BORDEAUX, France — Europe’s ExoMars mission to deliver a telecommunications orbiter, a short-duration descent and landing module and a rover to Mars on Russia-provided launches in 2016 and 2018 has cleared a key hurdle with the completion of the heat shields for the 2016 mission.

The shields, ranging from 8 to 14 millimeters in thickness and made up of 180 cork-resin composite tiles, were scheduled to leave Airbus Defence and Space’s plant here for delivery to the ExoMars prime contractor, Thales Alenia Space.

Airbus and Thales Alenia Space officials said during a July 7 briefing here that the ExoMars 2016 mission, with a planned launch in January 2016, remains a challenge for industry, but that the development status of the principal mission components is consistent with a launch in less than 18 months.

ExoMars began as a U.S.-European joint program, but NASA pulled out most of its involvement, including two Atlas rockets, pleading budget pressures. The U.S. agency remains involved with its communications payload.

ESA sought assistance from the Russian space agency, Roscosmos, which has agreed to provide two Proton heavy-lift vehicles and has become a full partner in the ExoMars science mission.

Airbus officials here said the delivery of the ExoMars shields leaves them without a re-entry program. After the 1998 Atmospheric Reentry Demonstrator test flight, the 2008 shields for the ill-fated Beagle 2 Mars lander and the 2005 landing on Saturn’s moon, Titan, company officials said the next logical step is a sample-return mission.

No such mission is currently on the schedule of the European Space Agency, however, leaving Airbus to continue research and development through small programs funded by the European Commission.

Thales Alenia Space is building the Trace Gas Orbiter for the 2016 mission as well as the payload components for the entry, descent and landing module with the Airbus heat shields.

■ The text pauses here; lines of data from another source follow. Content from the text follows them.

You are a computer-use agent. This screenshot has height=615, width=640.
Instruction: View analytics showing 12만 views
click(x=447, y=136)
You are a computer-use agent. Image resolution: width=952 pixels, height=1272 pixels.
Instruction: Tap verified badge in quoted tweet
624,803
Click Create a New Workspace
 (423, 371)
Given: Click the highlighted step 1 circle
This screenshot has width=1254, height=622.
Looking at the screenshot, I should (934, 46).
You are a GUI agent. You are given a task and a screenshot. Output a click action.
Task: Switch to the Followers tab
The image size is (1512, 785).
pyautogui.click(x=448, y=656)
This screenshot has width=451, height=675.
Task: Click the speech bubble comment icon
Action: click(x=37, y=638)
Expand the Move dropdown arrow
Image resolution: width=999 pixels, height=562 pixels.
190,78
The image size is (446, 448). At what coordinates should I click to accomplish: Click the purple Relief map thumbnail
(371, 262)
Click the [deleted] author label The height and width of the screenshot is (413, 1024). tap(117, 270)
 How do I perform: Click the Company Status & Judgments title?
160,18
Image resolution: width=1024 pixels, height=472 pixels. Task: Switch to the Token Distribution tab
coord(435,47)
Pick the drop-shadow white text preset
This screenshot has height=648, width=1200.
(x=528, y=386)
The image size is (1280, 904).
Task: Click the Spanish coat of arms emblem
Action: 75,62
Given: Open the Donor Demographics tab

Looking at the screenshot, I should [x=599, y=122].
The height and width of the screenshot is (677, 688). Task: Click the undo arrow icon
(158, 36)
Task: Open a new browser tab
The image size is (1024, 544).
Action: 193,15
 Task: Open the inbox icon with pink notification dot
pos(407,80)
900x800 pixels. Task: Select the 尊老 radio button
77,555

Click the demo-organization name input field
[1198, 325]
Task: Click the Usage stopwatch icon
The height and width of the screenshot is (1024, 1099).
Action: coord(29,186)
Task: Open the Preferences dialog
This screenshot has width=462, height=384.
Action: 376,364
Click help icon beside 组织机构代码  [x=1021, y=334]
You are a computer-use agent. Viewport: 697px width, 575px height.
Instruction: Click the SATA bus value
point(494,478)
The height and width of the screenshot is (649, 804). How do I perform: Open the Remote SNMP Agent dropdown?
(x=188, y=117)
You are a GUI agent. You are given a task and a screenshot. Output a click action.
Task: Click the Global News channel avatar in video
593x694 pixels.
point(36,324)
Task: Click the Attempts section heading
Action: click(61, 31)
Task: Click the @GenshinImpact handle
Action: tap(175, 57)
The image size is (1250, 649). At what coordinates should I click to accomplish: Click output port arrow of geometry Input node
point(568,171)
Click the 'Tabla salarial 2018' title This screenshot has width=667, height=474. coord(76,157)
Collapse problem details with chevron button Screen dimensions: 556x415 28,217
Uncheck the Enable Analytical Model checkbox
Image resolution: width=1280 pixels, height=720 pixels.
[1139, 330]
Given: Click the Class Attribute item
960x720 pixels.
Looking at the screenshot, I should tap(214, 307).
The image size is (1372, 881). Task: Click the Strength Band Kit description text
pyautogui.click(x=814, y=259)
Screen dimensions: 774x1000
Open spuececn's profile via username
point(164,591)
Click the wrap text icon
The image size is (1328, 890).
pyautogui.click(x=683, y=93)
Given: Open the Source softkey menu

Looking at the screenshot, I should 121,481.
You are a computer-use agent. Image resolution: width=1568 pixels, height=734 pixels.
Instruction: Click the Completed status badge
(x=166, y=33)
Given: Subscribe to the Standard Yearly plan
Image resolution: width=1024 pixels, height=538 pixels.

Because of the start-and-stop nature of early ExoMars funding following intermittent support from ESA governments, it has always been the 2016 mission that has been the most difficult.

At one point, several ESA governments expressed doubt about whether the Thales Alenia Space-led consortium could complete the work to make the 2016 launch date. ESA Director-General Jean-Jacques Dordain was able to keep the program alive through small funding increments in part by arguing that without ExoMars, ESA does not have an exploration program.

The critical design review for the mission was completed in April. An interim system qualification review is scheduled for mid-2015. Assembly, integration and test of the orbiter and the descent module are underway.

By September 2015, the flight acceptance review should be completed, followed by the final flight readiness review late that year and a shipment to Russia’s Baikonur Cosmodrome spaceport in Kazakhstan for a four-week campaign ending in a January launch.

The landing module is scheduled to be released from the orbiter three days before the package arrives in Mars orbit. Without nuclear power — an agreement with the Russians to provide nuclear heaters fell through owing to technology-export restrictions — the lander is expected to survive only two days.

The 80-kilogram, 2.4-meter-diameter front shield is built to permit experiments inside the lander to remain operational even as outside temperatures on the shield reach 1,800 degrees Celsius as it enters the Mars atmosphere at a speed of 21,000 kilometers per hour, said Bart Reijnen, Airbus’ senior vice president for orbital systems and space exploration.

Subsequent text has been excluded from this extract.